Raw data =
• • •

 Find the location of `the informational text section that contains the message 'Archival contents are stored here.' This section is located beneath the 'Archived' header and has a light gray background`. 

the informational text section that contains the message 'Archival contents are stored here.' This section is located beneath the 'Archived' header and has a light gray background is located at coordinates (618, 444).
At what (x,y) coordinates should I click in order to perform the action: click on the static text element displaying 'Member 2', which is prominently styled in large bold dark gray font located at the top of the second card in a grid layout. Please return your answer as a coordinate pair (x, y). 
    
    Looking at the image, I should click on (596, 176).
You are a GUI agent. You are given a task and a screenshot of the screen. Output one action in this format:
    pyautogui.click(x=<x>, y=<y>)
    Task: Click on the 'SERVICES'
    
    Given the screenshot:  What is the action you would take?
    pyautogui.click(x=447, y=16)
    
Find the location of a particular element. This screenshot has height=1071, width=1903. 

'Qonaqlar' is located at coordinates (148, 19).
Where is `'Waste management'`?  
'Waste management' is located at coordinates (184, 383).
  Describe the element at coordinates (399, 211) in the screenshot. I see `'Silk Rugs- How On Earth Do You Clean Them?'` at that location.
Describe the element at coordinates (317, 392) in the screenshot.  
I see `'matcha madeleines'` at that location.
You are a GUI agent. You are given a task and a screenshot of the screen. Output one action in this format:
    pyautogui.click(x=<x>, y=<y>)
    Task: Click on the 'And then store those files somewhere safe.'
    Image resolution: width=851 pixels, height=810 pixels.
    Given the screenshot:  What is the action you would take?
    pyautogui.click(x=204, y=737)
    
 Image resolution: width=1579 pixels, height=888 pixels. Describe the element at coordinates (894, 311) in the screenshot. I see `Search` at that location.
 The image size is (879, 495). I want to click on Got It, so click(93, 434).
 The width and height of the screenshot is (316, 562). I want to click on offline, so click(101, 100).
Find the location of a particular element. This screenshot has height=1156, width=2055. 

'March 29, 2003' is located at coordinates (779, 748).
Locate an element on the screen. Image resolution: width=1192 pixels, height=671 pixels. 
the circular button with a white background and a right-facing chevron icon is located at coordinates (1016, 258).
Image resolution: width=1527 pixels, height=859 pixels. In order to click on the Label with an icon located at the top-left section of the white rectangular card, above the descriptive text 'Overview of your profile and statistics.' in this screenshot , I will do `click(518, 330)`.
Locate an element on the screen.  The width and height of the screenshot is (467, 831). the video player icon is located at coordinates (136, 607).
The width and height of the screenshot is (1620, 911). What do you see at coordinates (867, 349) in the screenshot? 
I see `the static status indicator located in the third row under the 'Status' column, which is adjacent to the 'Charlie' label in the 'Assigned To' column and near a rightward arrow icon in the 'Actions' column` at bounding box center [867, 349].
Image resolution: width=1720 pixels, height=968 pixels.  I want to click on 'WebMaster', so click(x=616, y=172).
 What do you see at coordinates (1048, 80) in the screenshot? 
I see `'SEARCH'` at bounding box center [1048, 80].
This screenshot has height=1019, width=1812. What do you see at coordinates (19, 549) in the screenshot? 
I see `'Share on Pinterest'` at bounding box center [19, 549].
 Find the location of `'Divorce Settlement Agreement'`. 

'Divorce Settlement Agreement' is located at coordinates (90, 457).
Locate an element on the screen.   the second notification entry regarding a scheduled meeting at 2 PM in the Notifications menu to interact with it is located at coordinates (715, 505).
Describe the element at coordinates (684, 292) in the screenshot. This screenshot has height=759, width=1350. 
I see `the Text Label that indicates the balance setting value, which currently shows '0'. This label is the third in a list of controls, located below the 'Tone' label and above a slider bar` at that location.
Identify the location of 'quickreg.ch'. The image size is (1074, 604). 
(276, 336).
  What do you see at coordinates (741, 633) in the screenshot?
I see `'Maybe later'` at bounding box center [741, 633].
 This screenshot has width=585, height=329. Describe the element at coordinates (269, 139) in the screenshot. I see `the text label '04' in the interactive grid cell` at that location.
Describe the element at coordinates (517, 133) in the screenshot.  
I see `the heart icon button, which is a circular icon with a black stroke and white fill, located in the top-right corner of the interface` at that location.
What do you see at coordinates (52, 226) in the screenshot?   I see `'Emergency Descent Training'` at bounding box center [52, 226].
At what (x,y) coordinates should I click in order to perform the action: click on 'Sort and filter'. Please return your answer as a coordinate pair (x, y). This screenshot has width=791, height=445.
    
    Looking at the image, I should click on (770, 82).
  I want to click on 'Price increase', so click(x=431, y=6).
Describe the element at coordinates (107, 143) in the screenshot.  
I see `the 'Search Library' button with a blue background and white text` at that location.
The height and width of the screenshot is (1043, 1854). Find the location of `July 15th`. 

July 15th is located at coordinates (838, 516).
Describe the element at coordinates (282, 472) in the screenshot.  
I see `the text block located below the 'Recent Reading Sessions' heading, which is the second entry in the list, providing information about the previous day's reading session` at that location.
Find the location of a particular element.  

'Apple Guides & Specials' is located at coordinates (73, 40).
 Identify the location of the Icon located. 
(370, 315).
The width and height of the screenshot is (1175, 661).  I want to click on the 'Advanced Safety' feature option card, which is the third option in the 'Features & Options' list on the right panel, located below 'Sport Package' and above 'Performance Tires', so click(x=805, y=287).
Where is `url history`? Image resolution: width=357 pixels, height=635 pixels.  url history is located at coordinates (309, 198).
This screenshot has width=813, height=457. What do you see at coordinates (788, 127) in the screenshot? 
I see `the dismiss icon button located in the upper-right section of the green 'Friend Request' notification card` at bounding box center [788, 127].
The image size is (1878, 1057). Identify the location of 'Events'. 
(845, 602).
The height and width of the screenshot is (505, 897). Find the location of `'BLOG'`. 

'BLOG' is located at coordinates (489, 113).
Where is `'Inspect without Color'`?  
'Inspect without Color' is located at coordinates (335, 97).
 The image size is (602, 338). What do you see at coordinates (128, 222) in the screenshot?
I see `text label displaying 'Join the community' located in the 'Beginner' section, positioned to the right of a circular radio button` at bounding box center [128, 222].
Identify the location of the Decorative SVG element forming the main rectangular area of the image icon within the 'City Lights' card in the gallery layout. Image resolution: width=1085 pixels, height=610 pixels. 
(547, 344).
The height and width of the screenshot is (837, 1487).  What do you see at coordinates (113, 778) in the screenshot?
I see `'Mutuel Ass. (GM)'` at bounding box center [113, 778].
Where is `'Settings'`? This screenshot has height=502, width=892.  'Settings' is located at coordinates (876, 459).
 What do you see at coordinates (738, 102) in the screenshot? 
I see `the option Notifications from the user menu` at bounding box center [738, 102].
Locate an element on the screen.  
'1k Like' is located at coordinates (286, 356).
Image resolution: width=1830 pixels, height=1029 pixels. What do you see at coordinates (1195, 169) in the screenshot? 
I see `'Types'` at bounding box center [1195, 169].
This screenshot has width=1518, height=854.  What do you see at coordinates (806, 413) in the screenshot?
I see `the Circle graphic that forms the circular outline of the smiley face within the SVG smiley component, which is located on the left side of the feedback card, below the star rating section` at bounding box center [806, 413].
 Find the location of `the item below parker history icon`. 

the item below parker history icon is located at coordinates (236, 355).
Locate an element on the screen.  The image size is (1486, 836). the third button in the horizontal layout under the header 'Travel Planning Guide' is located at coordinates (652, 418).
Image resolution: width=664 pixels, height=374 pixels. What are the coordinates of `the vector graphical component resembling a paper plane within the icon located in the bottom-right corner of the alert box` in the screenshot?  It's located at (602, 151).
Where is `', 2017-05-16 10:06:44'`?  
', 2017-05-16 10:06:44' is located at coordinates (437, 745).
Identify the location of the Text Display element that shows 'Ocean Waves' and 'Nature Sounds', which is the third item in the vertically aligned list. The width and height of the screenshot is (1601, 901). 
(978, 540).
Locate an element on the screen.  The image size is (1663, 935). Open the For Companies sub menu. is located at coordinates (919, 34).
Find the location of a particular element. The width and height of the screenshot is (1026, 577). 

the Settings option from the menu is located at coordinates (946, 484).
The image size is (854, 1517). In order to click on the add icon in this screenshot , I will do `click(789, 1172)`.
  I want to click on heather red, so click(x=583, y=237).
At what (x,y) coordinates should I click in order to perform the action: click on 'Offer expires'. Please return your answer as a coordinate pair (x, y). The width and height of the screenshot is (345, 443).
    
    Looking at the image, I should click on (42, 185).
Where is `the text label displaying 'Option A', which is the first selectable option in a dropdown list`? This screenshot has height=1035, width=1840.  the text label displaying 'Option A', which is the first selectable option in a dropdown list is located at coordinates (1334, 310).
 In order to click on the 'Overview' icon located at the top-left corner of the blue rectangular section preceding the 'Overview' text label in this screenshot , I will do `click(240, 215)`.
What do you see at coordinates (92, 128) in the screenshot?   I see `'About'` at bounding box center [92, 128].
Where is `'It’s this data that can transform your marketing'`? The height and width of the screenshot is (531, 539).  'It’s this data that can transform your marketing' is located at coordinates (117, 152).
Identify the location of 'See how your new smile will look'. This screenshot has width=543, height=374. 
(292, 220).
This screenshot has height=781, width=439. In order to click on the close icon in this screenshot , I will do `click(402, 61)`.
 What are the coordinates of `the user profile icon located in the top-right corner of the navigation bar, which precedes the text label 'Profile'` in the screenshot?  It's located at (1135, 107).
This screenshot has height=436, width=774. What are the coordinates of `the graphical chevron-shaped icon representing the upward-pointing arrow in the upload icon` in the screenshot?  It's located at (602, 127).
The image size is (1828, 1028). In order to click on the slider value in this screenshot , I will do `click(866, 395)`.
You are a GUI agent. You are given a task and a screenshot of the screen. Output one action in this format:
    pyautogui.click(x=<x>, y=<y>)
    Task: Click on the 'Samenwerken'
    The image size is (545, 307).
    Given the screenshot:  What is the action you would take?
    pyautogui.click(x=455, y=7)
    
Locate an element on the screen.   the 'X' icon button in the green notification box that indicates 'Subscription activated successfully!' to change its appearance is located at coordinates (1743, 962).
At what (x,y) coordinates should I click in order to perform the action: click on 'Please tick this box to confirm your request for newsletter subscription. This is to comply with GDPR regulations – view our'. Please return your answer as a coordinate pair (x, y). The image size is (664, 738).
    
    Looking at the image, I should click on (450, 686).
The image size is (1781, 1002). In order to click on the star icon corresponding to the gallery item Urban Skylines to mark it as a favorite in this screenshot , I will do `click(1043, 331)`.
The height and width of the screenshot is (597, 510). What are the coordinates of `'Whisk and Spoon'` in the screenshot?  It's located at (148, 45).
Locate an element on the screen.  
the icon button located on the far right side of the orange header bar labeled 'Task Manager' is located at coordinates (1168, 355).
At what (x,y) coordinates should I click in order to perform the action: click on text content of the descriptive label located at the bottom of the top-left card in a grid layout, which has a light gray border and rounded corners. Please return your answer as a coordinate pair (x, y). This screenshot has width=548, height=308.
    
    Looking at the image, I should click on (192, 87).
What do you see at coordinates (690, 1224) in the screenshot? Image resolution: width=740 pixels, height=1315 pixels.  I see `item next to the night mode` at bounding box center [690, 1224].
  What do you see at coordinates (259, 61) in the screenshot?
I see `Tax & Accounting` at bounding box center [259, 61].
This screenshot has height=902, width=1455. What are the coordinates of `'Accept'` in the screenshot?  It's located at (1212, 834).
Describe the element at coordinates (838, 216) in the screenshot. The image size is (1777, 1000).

• • •

Format the material as a JSON list of strings, one string per line with blank lines omitted, beginning at the line that contains "This screenshot has height=436, width=774." and stopping after the line that contains "Looking at the image, I should click on (192, 87).".

[
  "This screenshot has height=436, width=774. What are the coordinates of `the graphical chevron-shaped icon representing the upward-pointing arrow in the upload icon` in the screenshot?  It's located at (602, 127).",
  "The image size is (1828, 1028). In order to click on the slider value in this screenshot , I will do `click(866, 395)`.",
  "You are a GUI agent. You are given a task and a screenshot of the screen. Output one action in this format:",
  "    pyautogui.click(x=<x>, y=<y>)",
  "    Task: Click on the 'Samenwerken'",
  "    The image size is (545, 307).",
  "    Given the screenshot:  What is the action you would take?",
  "    pyautogui.click(x=455, y=7)",
  "Locate an element on the screen.   the 'X' icon button in the green notification box that indicates 'Subscription activated successfully!' to change its appearance is located at coordinates (1743, 962).",
  "At what (x,y) coordinates should I click in order to perform the action: click on 'Please tick this box to confirm your request for newsletter subscription. This is to comply with GDPR regulations – view our'. Please return your answer as a coordinate pair (x, y). The image size is (664, 738).",
  "    Looking at the image, I should click on (450, 686).",
  "The image size is (1781, 1002). In order to click on the star icon corresponding to the gallery item Urban Skylines to mark it as a favorite in this screenshot , I will do `click(1043, 331)`.",
  "The height and width of the screenshot is (597, 510). What are the coordinates of `'Whisk and Spoon'` in the screenshot?  It's located at (148, 45).",
  "Locate an element on the screen.  ",
  "the icon button located on the far right side of the orange header bar labeled 'Task Manager' is located at coordinates (1168, 355).",
  "At what (x,y) coordinates should I click in order to perform the action: click on text content of the descriptive label located at the bottom of the top-left card in a grid layout, which has a light gray border and rounded corners. Please return your answer as a coordinate pair (x, y). This screenshot has width=548, height=308.",
  "    Looking at the image, I should click on (192, 87)."
]